4. Analysis of Experimental Results
In order to test the proposed method, caption detection experiments are carried out on videos of news, movies, and TV programs. Each type of video material in the experiment includes one or two colors of captions. The length of selected videos is more than 15 minutes, and the total number of captions is more than 1000. Figure 6 shows the screenshots of film caption detection in the experiment of three types of video caption detection. The detection accuracy of different types of video is calculated through experiments:

Due to the presence of two color captions in the TV program video in the experiment, the detection accuracy was only 92.2% lower than the other two types in one detection process. As shown in Figure 7, the accuracy of detecting the main color is guaranteed, with only a small amount of tiny pixel noise, but the subtitles of the second color other than the main color appear blank or other color blocks during filtering, and the subtitles in the red box need to be detected twice to further improve the accuracy.

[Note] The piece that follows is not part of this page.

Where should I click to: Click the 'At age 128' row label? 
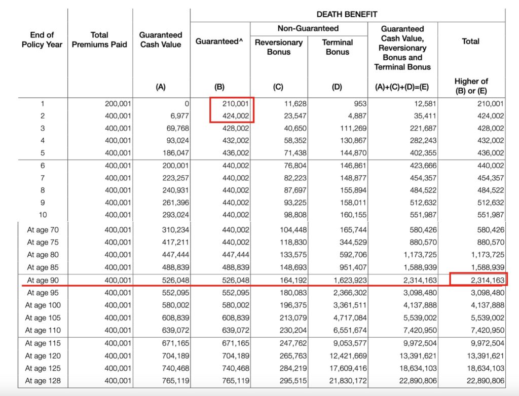coord(43,381)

News video compared with TV video background environment is similar, but the news video captions have more uniform color; accuracy can reach 94.5%, as shown in Figure 8; when part of the video background and the caption show the same color system, it will interfere with the detection. During adaptive color filtering, the detection accuracy will decline, small noise will appear locally, and a small number of repeated sentences or broken sentences will be left.

Since the caption background is solid color and the picture is full in color, there are few interference factors in caption detection. Except for the difficulty in the detection of a few dialogues and repeated sentences, all the others can be accurately detected without any noise. As shown in Figure 9, the detected caption text has clear edges and the picture has no noise. In the experiment, the accuracy of adaptive color filtering in the detection of captions in the film is up to 99.3%, and the repeated dialogue captions in the video can be accurately judged and detected separately.

The experiment compares the detection accuracy with the traditional color filtering method and other three methods [11], namely, the method of detecting caption based on frame difference, the method of detecting caption based on edge detection, and the method of detecting caption based on color clustering. According to the comparison of the accuracy of caption detection of the four schemes in Table 2, the method studied in this paper has a higher accuracy in detecting caption in extracted videos, especially in detecting caption of videos with a solid color background and a single color caption. Therefore, it can be concluded that the adaptive video caption detection and extraction method based on the color filtering principle in this paper achieves improved accuracy compared with the traditional color filtering, and the detection effect is better than the other three methods.
5. Conclusion
The adaptive video caption detection and extraction method based on the principle of color filtering can detect and extract the video caption text more ideally and has great advantages in both accuracy and speed. The video frame images in the experiment in this paper are all 1920 × 1080 HD videos. There are no experiments on low-definition videos and higher-definition videos and no detection and extraction experiments on scrolling captions, pop-frame captions, color-changing captions, and other multitype captions, all of which need to be compared with data in further experiments. At the same time, it should be noted that the method of adaptive color filtering for caption detection also needs to be improved, and the next research work will continue to improve the algorithm to further improve the accuracy of caption detection in complex background videos.
Data Availability
The data of each type of video material used to support the findings of this study are currently under embargo while the research findings are commercialized. Requests for data, after publication of this article (6/12 months), will be considered by the corresponding author.
Conflicts of Interest
The authors declare that they have no conflicts of interest.
Acknowledgments
This paper is supported by the Philosophy and Social Sciences Research Project of Jiangsu Universities (2020sja1406).